The goal was for to reduce the muscle effect (or amount of energy exerted) for able-bodied subjects during walking. As an assistive device, this exoskeleton is designed to supplement rather than replace the impaired functions of the limbs.

“Our results with 8 able-bodied subjects are promising as it demonstrated that the exoskeleton was able to reduce the muscle activities of all 8 measured knee and ankle muscles by 8.60%-15.22% relative to unpowered condition and reduced two knee flexors and one ankle plantar flexor by 1.92%-10.24% relative to baseline (no exoskeleton) conditions,” The summary states. “The electromyography (EMG) of the ankle plantar flexors medial gastrocnemius (MG) and lateral gastrocnemius (LG) was slightly increased during the powered condition by 3.55% and 2.18%, respectively, compared with no exoskeleton condition.
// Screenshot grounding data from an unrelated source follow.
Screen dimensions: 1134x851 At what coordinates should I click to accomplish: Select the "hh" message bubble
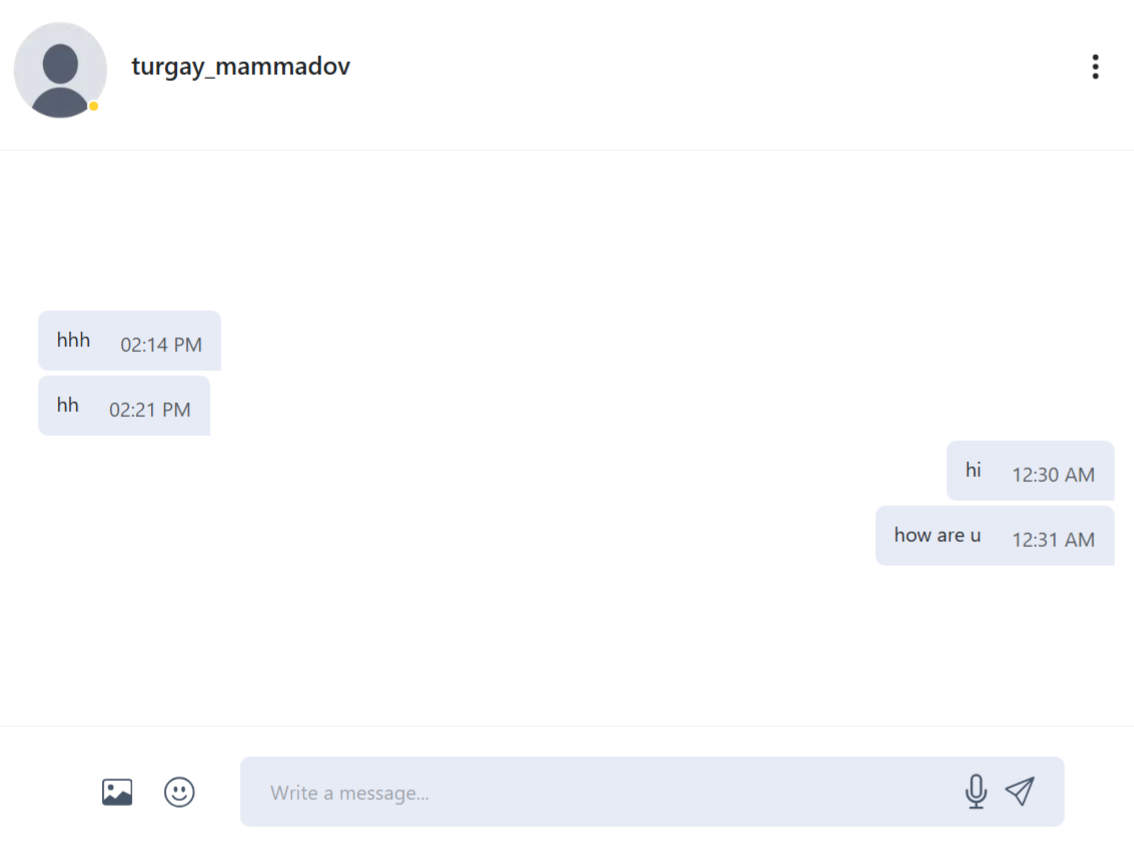click(124, 406)
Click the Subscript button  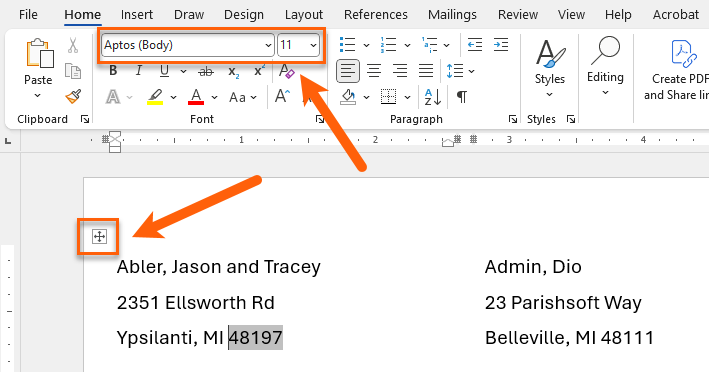click(x=233, y=71)
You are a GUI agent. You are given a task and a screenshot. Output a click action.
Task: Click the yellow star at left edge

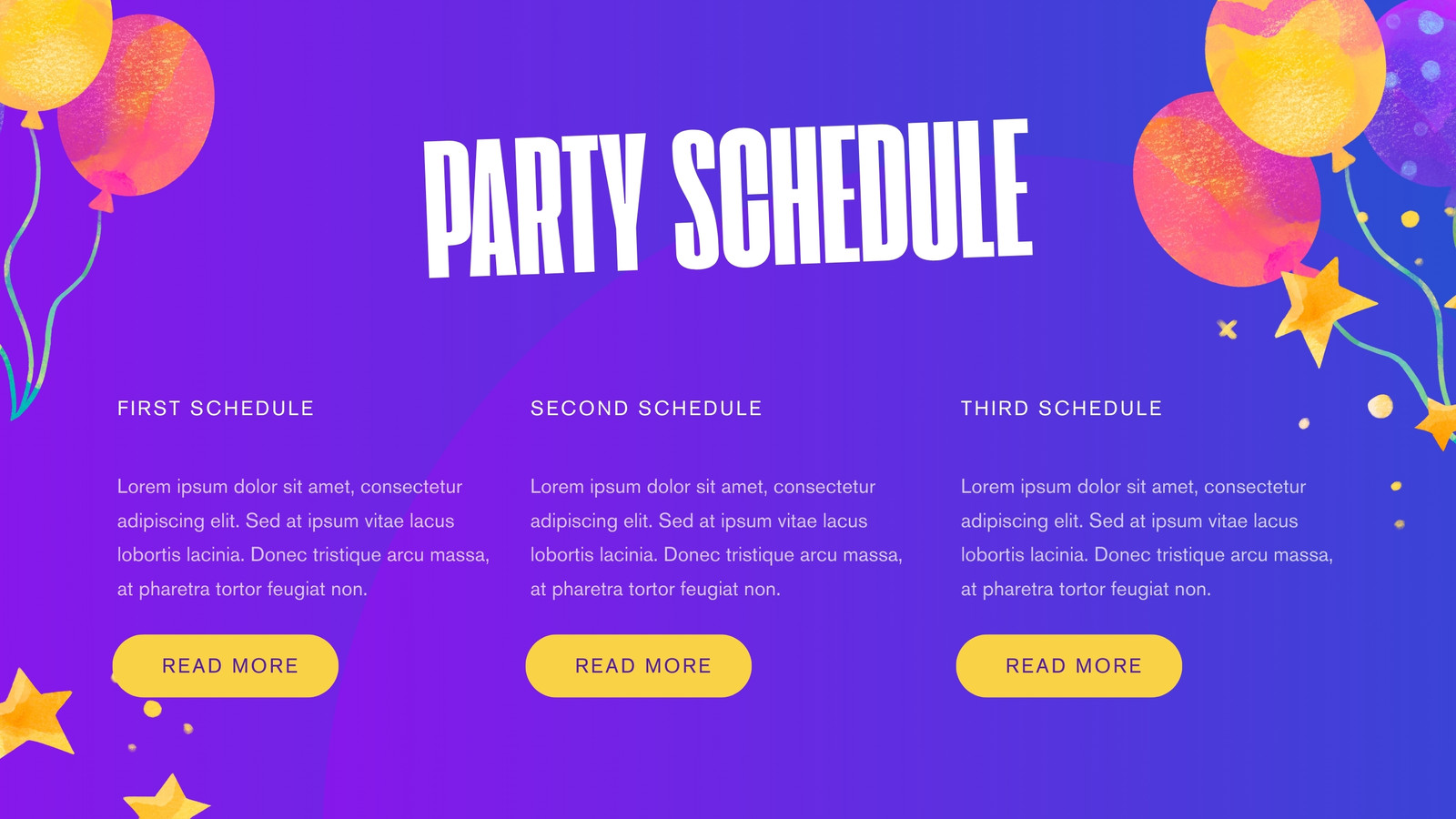pos(35,713)
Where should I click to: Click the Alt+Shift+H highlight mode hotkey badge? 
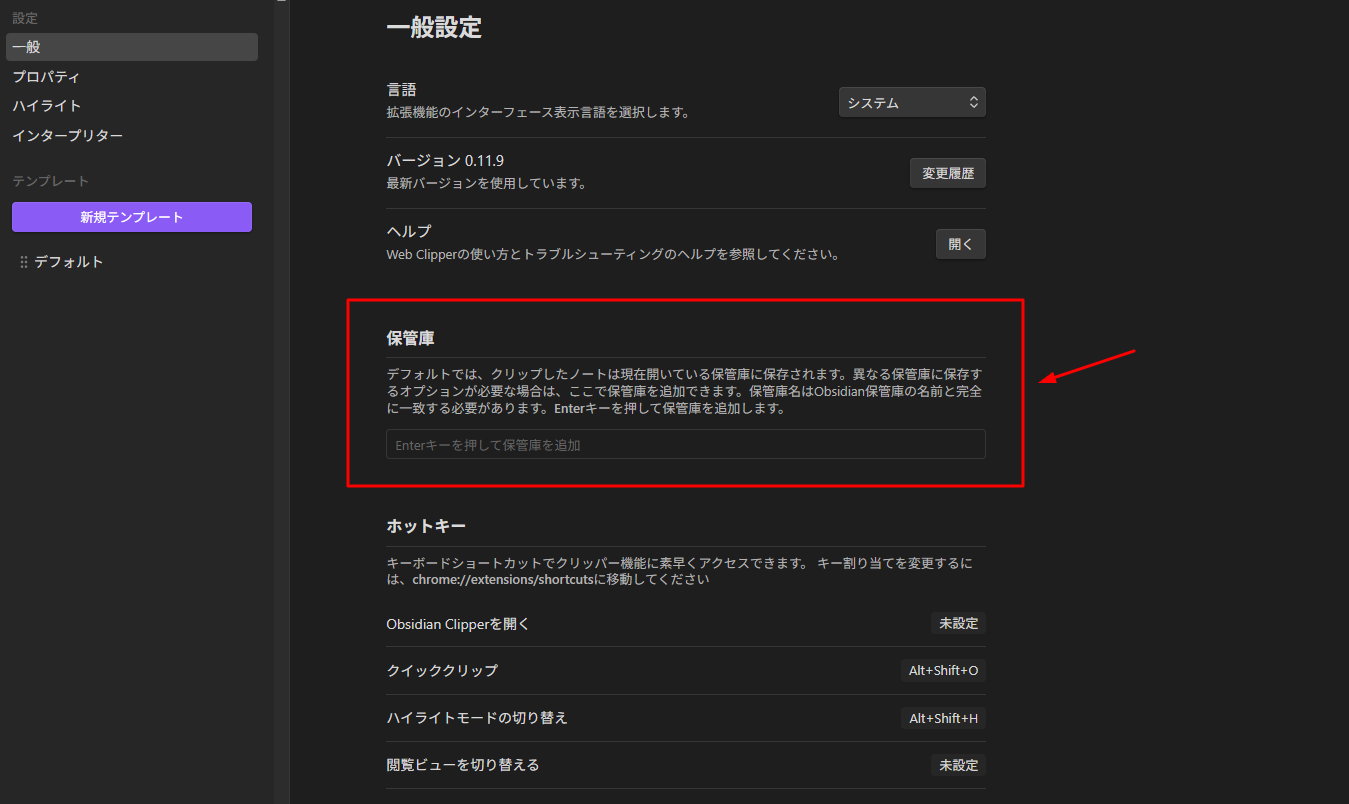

The results demonstrate that the knee exoskeleton can reduce the muscle effect, i.e., helping wearers save effort during the level-ground walking.”

The developed exoskeleton and the associated stiffness-based continuous torque controller are intended not only for able-bodied individuals (e.g., workers who perform heavy lifting) but also for individuals with mobility impairments (e.g., subjects with knee osteoarthritis and stroke with stiff knee gait). As for the next step, the team is currently collaborating with Dr. Thomas Bulea at the National Institutes of Health to expand the usage of this exoskeleton to cover children with cerebral palsy. The team envisions developing an even lighter version of the current exoskeleton tailored to children’s needs to improve their mobility.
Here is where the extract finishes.